Assieme al “Mento” e alla “Lingua”, il “Dito” di sant’Antonio, conservato nella Cappella del Tesoro, rappresenta il terzo dei simboli classici della predicazione del Taumaturgo.

di Alfredo Pescante

Il dito di sant’Antonio, conservato nella Cappella del Tesoro, all’interno d’un prezioso reliquiario trecentesco, rappresenta uno dei tre simboli classici della predicazione del Taumaturgo, attività che ha fortemente connotato la sua vicenda terrena. Gli altri due simboli sono offerti dalla “Lingua” e dal “Mento”, religiosamente custoditi nella medesima cappella, anche se recentemente se ne è aggiunto un quarto, quello delle “Corde vocali”, strumenti della predicazione, passati cosí in rassegna, aduno ad uno, da queste pagine.

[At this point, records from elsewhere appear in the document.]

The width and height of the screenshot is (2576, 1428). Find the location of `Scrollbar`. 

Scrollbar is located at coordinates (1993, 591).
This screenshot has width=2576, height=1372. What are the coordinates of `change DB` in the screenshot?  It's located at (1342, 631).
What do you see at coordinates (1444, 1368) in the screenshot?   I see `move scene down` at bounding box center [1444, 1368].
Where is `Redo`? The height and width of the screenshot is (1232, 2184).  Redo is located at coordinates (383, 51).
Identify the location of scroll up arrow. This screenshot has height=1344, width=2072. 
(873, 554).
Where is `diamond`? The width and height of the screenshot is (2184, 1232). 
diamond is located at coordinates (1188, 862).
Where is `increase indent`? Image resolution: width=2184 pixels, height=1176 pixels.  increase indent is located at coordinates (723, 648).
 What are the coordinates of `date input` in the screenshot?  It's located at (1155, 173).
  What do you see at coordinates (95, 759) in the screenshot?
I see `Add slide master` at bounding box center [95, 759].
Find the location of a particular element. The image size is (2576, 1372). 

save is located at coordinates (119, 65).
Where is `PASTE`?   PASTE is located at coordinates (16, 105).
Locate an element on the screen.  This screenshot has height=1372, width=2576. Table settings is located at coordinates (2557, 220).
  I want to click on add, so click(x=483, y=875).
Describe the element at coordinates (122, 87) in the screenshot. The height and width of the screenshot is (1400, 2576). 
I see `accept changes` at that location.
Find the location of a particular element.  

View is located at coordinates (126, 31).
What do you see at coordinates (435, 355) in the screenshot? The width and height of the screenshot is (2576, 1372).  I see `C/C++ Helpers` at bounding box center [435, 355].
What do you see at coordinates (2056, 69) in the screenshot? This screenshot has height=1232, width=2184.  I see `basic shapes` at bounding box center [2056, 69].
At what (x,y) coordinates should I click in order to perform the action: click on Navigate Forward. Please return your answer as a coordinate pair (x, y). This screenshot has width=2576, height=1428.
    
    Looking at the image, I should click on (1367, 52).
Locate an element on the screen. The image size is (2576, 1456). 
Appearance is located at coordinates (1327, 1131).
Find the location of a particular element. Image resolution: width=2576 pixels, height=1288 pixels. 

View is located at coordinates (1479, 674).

Oggi, come una volta, non pochi mettono in dubbio l’autenticità cristiana del culto delle reliquie e rigettano questa forma popolare e cattolica di pregare ed esprimere devozione. A questi obiettori aveva risposto la Chiesa, madre nel tutelare l’integrità della Fede, già nel 1215, col concilio Lateranense IV.